Similarly, critics claim that Mr. Sunak is deliberately engaging in culture wars, calculating that blocking the legislation would please right-wing supporters. But Mr. Sunak has, in fact, dialed down his predecessors’ rhetoric on identity and culture issues.
Mr. Sunak left it to his Scottish secretary, Alister Jack, to announce the decision to overrule Scotland’s Parliament. The following day, his government made an offering to more socially liberal supporters: Transgender rights would be covered by promised legislation to ban so-called conversion therapy, it said, though legislative language has yet to be disclosed.
That suggests the two sides may have stumbled into a conflict in which both see some political benefit, analysts say.

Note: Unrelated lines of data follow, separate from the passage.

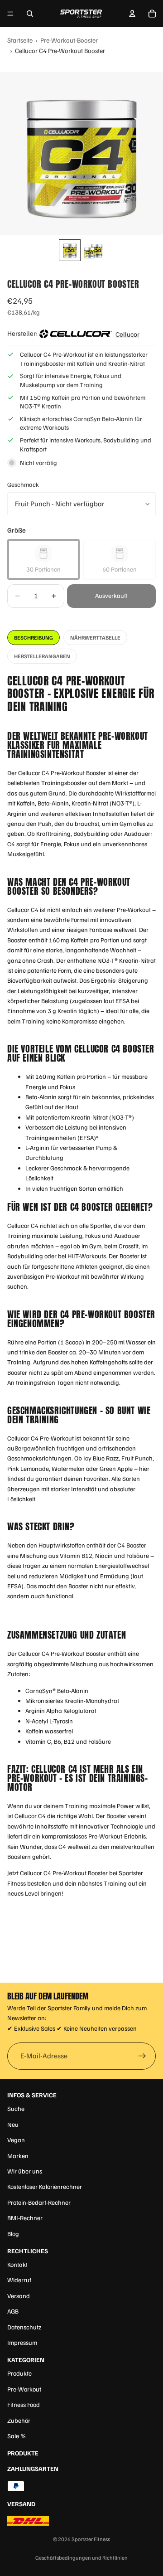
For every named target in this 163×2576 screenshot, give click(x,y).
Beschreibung (33, 637)
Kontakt (17, 2264)
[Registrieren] (142, 2056)
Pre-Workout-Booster (69, 40)
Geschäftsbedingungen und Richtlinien (81, 2557)
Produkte (19, 2373)
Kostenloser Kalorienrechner (44, 2186)
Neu (13, 2124)
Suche (15, 2108)
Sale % (16, 2436)
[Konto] (132, 14)
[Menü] (10, 13)
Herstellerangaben (42, 656)
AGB (13, 2311)
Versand (18, 2295)
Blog (13, 2233)
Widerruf (19, 2280)
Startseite (20, 40)
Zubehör (18, 2420)
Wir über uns (24, 2171)
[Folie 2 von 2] (93, 250)
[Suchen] (30, 14)
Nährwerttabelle (95, 637)
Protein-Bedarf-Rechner (39, 2202)
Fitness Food (23, 2404)
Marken (18, 2155)
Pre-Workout (24, 2389)
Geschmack (23, 484)
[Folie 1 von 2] (70, 250)
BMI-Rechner (25, 2218)
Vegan (16, 2140)
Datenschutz (24, 2327)
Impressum (22, 2342)
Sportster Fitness (91, 2539)
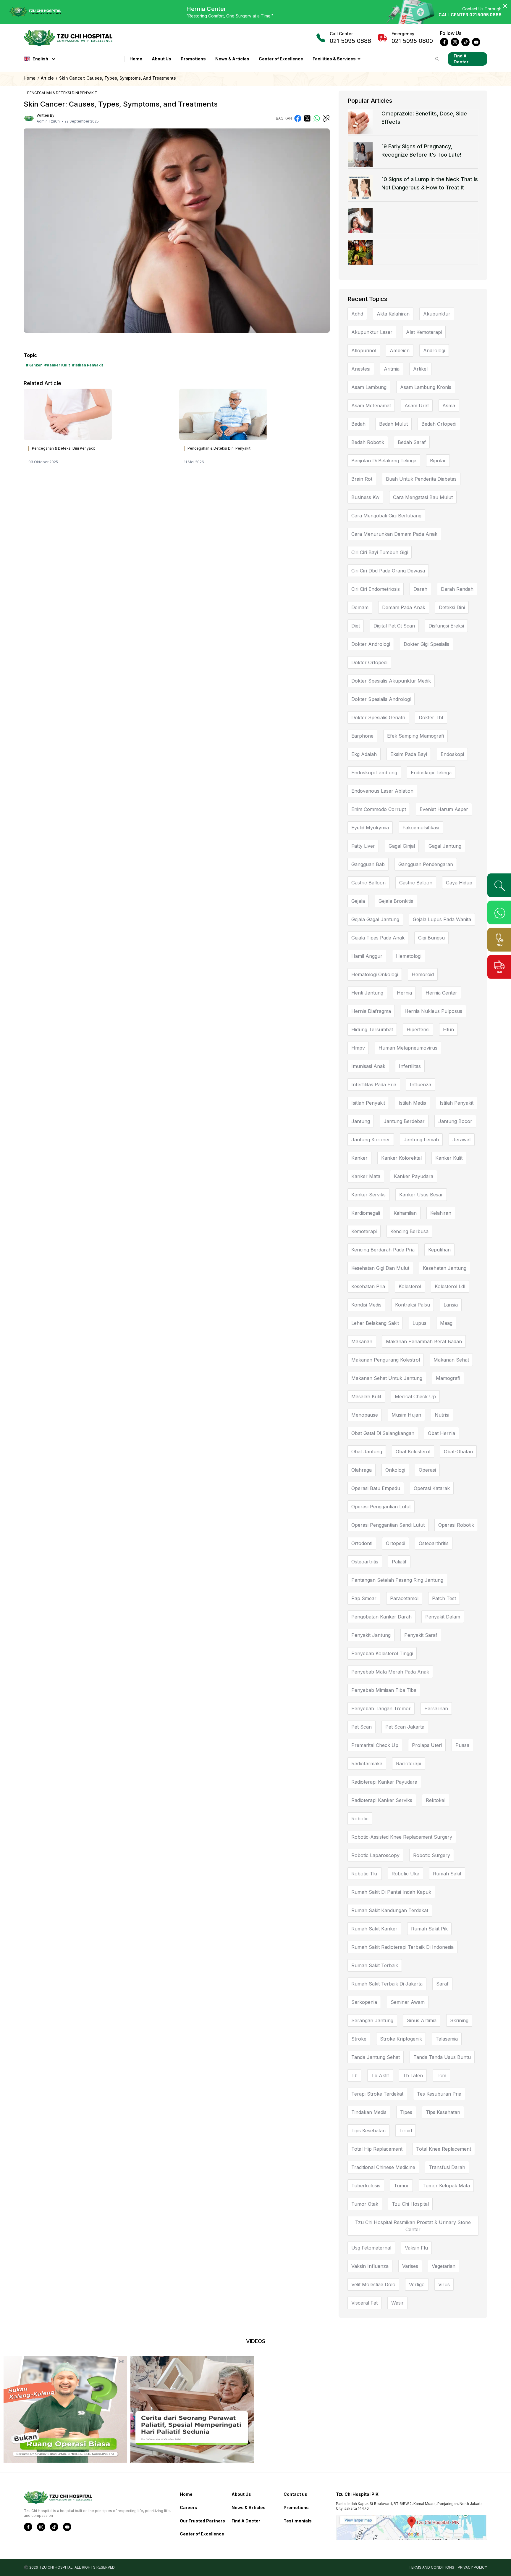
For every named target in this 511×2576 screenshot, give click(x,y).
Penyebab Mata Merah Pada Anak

“I don’t think this was stoked purposefully by either administration,” Professor McEwen said. She added that, for Labour, Britain’s main opposition party, the debate over transgender rights “is clearly difficult terrain.” Its members are much more divided and their leader, Keir Starmer, has tried to avoid taking sides.
Labour also opposes Scottish independence and is committed to the current system.
In recent years, the British government has hardened its stance toward Scotland, Professor McEwen said. “It is more willing to push back at the boundaries of devolution and more willing to see the U.K. government as having a legitimate role to play in devolved areas because it is the government of the whole of the U.K.”
If the rift over transgender rights ends up undermining the authority and credibility of Scotland’s Parliament, underscoring its subordination to Westminster, that could deal a blow to those who want to stick with the status quo rather than take the further step to independence.
Professor Curtice said that he could see little to damage the pro-independence forces from the dispute but that a clash over the powers of the Scottish Parliament was peripheral to the wider independence debate.
“At the end of the day, the crucial question is whether or not the Scottish National Party can persuade people that an independent Scotland inside the European Union is a better place than being inside the U.K. and outside the E.U.,” Professor Curtice added. “Arguments about process are not really the nub of the issue.”
For Ms. Sturgeon, there could be danger in opening another battle with London, having promised to try to turn the next general election into a de facto vote on her demand for an independence referendum.
“There is a risk that there are so many of these issues that are pointed to as grievances that they have diminishing returns,” Professor McEwen said.
That sense of political exhaustion was encapsulated by the political commentator Alison Rowat in The Herald. “How much constitutional drama,” she wrote, “can one small but beautifully formed nation be expected to take?”